Высокий рыжий офицер, что спал, положив голову на стол, поднимается. Размякший и отяжелевший от неудобной позы, он начинает приседать, скрипя сапогами. Приседая, он говорит прапорщику:
— Ах, какой я сон видел, Павел Андреевич, какой сон! Волга, Нижний, ярмарка…
— Не мешайте, — бормочет ведущий допрос. — Я его никак имени записать не могу. Как тебя зовут?
— И дался вам этот китаец! Пристрелите, и конец. Или лучше дайте мне, я пристрелю.
Рыжий офицер придвигает к себе кобуру револьвера. Прапорщик прерывает допрос, подходит к столу, наливает из чайника в жестяную кружку холодного чаю и нехотя пьет. Офицерам скучно.
— Который час?
— Половина четвертого.
— Боже мой, какой сон!
Высокий, тревожно подняв голову, прислушивается и говорит серьезно:
— За окнами кто-то ходит!
— Часовой!
— Шаги не наших.
Син Бин-у, тоже, по-видимому, поняв, что за окнами творится что-то неладное, старается отвлечь офицеров:
— Семечка моя покупала. Села, плиехала семечка покупать. Семечка нету. Семечка нету, чем толговать буду?

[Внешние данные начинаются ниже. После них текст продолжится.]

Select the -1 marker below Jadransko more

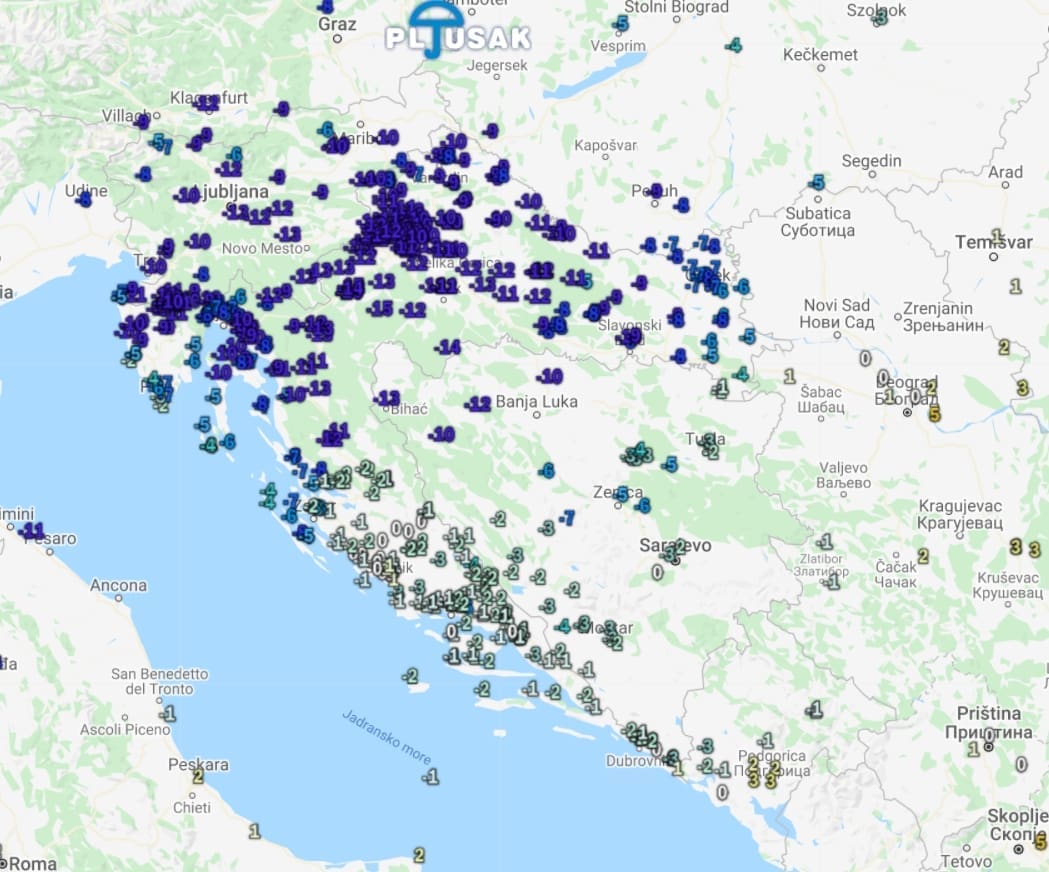point(430,776)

Высокий офицер, ударив кулаком по столу, говорит: — Проснитесь, господа! За окнами возятся. Проверить!..
Он не успевает закончить приказание, как рама с треском вылетает, и в комнату, прямо на стол, прыгает с гранатой в руке Вершинин.
А вот и Кудринская заводь, луга, нивы, холмы. Как тут свежо, светло, обширно! Какой здесь был бы покос, какие богатые пашни, кабы некошеный луг не истоптали солдаты, кабы нивы не пересекли окопы с колючей проволокой, кабы на холмах в отдалении не укрепился сам генерал Сахаров, который перевез сюда, говорят, несколько поездов со снарядами. Со всех шести окружных волостей приказал Сахаров согнать подводы. Две недели возили снаряды, и десять дней артиллеристы помогали своим упряжкам катить пушки: из-за дождей дороги были вязки.

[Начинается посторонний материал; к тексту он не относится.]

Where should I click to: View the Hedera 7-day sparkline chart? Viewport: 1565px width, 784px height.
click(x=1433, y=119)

Хорошо, хоть дожди кончились, а то попробуй подползти по этой черной и вязкой земле к позициям генерала Сахарова! Все равно, впрочем, трудненько будет атаковать Кудринскую заводь. Эх, кабы хоть парочку пушек да полвагона снарядов! Какие там пушки, когда для пулемета не хватает патронов, не говоря уже о винтовках. Конечно, сибирский мужик привык беречь снаряды, но ведь тут злость какая! Для этакой злости и миллиарда патронов было бы мало.

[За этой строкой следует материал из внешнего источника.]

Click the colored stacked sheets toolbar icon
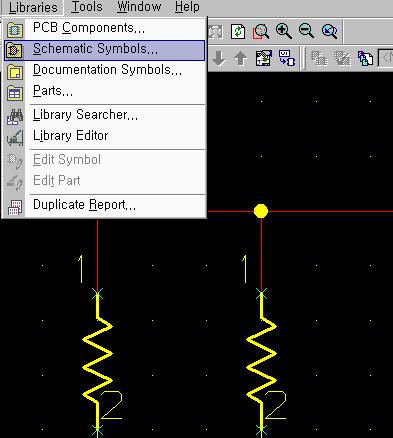 click(x=365, y=59)
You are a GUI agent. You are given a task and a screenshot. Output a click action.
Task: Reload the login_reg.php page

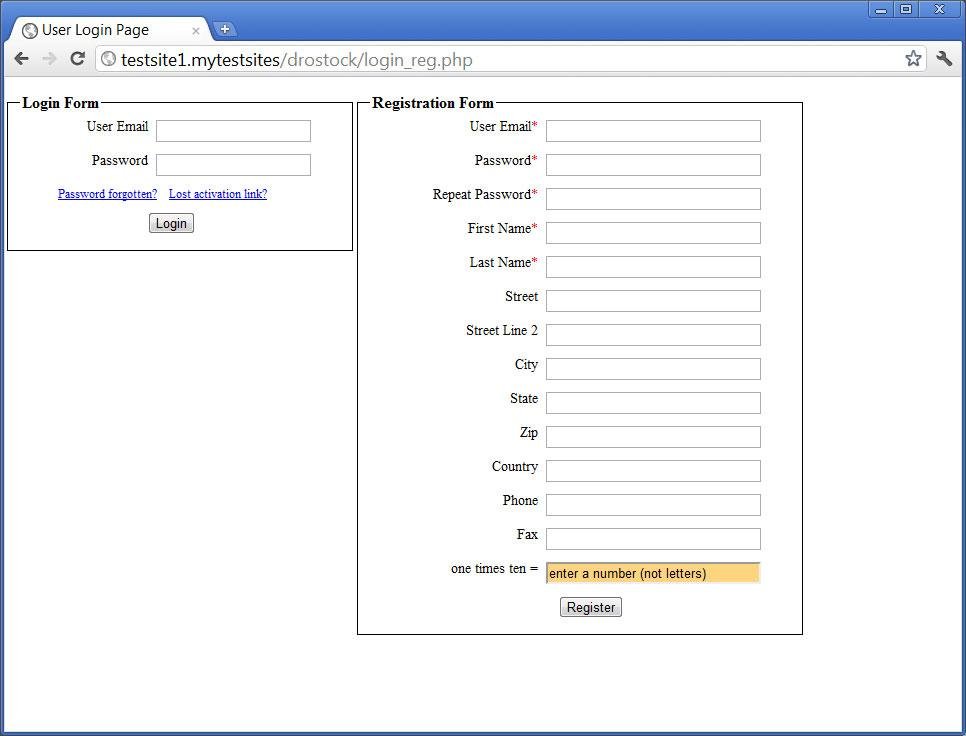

Далеко впереди отряда, в сухой осенней траве, наблюдая за холмами, где хоронились белые, лежали Вершинин, Миша-студент, Син Бин-у и трое мужиков. Из окопов слышна ружейная стрельба.
Вершинин спросил, глядя в небо:
— Остальные-то мужики ползут? Долгонько.
Взволнованно и сердито он повторил:
— Подошли, спрашиваю, остальные роты?
— Не подошли, Никита Егорыч, — ответил Миша.
— Нету, — сказал китаец. — Нисиво нету.
— Петров, сюда! Где мужики, что они?
Подполз мужик Петров. Вершинин посмотрел на него вопросительно.
— Отползли, — со вздохом сказал Петров. — Отступили.
— Винтовок испугались?
— Не винтовок, Никита Егорыч. На позициях генерала Сахарова, гляди-ка…
Вершинин всмотрелся.
— Пушки, Никита Егорыч. Того гляди, грохнут.
— Да, пушки, оно, конечно… — с уважением и завистью начал Миша.
Вершинин сердито прервал:
— Чего — оно? Ничего не оно! Ну, пушки, пушки…
Он обратился резко к Петрову:
— Поди к мужикам, скажи, что я… я их люблю!
И повторил уже растроганно:
— Я их, скажи, сильно люблю. Так люблю, что вот сейчас встану во весь рост перед винтовками, окопами, перед этой самой колючей проволокой, перед пушками! И буду стоять до тех пор, пока мужики не вернутся или пока не убьют. За землю буду стоять, за Расею!